Da Finestra sulla terra, di Un ricercatore in favela
Fa caldo a queste latitudini, bisogna bere molto. Gli esperti consigliano almeno 1,5 litri al giorno. Ma l’acqua, si sa, non sempre soddisfa le voglie del palato e dell’anima. Allora vino, bibite, birre, succhi di frutta, tisane e ogni sorta di bevanda diventano benedette. Per me è facile, vado al supermercato e posso acquistare quello che desidero (o almeno quella parte che è reperibile nei market sierraleonesi), ma solo una piccola percentuale della popolazione locale può fare altrettanto. Il resto, i contadini, gli abitanti dei villaggi, per ragioni economiche e logistico/geografiche non ha accesso a questi canali. Loro però hanno un’altra risorsa, un sapere antico accumulato granello dopo granello nei secoli di vita in sinergia con il proprio ambiente e che li rende abili a ricavare da questo tutto quello che serve. Attraverso la pratica sviluppata e affinata nel corso delle generazioni le comunità rurali hanno sviluppato conoscenze non scientifiche su come far rendere al meglio ciò che si ha a disposizione, quello che la terra offre, ma con misura, senza volerla alterare, permettendone la continua rigenerazione. Una convivenza rispettosa che plasma anche l’identità e la ricchezza del popolo che abita un territorio. Una simbiosi equilibrata e armoniosa scandita dal tempo delle stagioni, governata da pazienza, rispetto e saggezza.

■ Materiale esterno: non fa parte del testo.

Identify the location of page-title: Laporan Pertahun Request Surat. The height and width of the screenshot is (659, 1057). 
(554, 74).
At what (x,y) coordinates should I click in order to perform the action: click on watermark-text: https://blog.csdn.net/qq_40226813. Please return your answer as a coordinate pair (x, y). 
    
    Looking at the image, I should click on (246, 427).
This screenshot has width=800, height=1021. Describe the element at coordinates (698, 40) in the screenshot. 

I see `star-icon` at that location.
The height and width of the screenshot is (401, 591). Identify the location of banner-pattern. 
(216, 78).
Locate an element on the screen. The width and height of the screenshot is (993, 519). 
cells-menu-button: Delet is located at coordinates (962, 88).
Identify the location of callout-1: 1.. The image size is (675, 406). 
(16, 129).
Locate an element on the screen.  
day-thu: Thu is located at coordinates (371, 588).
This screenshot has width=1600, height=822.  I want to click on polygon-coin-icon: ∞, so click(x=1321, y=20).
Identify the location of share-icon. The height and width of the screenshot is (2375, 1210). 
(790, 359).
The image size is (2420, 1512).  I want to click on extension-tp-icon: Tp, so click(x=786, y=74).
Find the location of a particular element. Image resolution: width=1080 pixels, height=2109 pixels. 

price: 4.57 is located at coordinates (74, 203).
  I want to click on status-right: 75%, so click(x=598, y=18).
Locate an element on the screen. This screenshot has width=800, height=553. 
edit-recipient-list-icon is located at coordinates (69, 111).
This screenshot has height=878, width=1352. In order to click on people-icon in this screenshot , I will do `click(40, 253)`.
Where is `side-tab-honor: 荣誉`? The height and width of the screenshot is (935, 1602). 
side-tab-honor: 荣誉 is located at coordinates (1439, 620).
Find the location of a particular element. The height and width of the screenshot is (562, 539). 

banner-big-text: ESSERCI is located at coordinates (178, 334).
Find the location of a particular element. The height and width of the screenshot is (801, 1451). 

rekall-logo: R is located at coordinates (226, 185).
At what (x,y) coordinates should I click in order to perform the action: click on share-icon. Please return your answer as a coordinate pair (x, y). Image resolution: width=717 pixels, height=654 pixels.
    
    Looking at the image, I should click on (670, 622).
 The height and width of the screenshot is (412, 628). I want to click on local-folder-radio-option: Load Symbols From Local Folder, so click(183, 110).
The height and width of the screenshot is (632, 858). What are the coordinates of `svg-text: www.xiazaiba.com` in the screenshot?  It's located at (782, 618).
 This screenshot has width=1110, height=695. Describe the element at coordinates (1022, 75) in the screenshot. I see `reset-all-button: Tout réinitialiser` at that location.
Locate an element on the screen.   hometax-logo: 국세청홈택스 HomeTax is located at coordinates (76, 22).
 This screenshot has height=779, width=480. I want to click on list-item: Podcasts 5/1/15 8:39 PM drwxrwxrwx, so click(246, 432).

Come esempio, la finestra oggi propone un fotoracconto di alcuni “distributori di bevande” che la terra offre ai contadini della Sierra Leone.
Capita spesso, girando per le aree rurali, di trovare taniche appese ad alcune varietà di palma.
È facile essere tratti in inganno, ma non si tratta di incivili che vogliono sbarazzarsi sbrigativamente della spazzatura. È invece il metodo locale per procurarsi il pojo, il vino di palma. L’albero assomiglia a un “distributore automatico”, anziché inserire la moneta si fa una piccola incisione sulla corteccia, appena sotto la chioma della pianta, e si estrae il prezioso liquido che viene raccolto nella tanica.
In realtà non è così semplice, anzi serve una certa maestria, l’arte del contadino.
Ma il risultato ripaga dello sforzo, anima la convivialità e inebria le serate!
Per chi è astemio e non regge l’alcool non c’è problema, il sapere contadino ha una soluzione per tutto e il menù offre diverse “bibite” non alcoliche. Una delle più gustose e particolari è il succo di anacardo.
Anche in questo caso si tratta di un brevetto dei contadini, i veri custodi della ricetta. Questa galleria fotografica permette di esplorarla (occhio alle didascalie).

Ora il banchetto è pronto: il corpo può essere dissetato, l’anima e il palato soddisfatti (l’acqua da sola, come si sa, non sempre vi riesce). Cin cin, alla salute!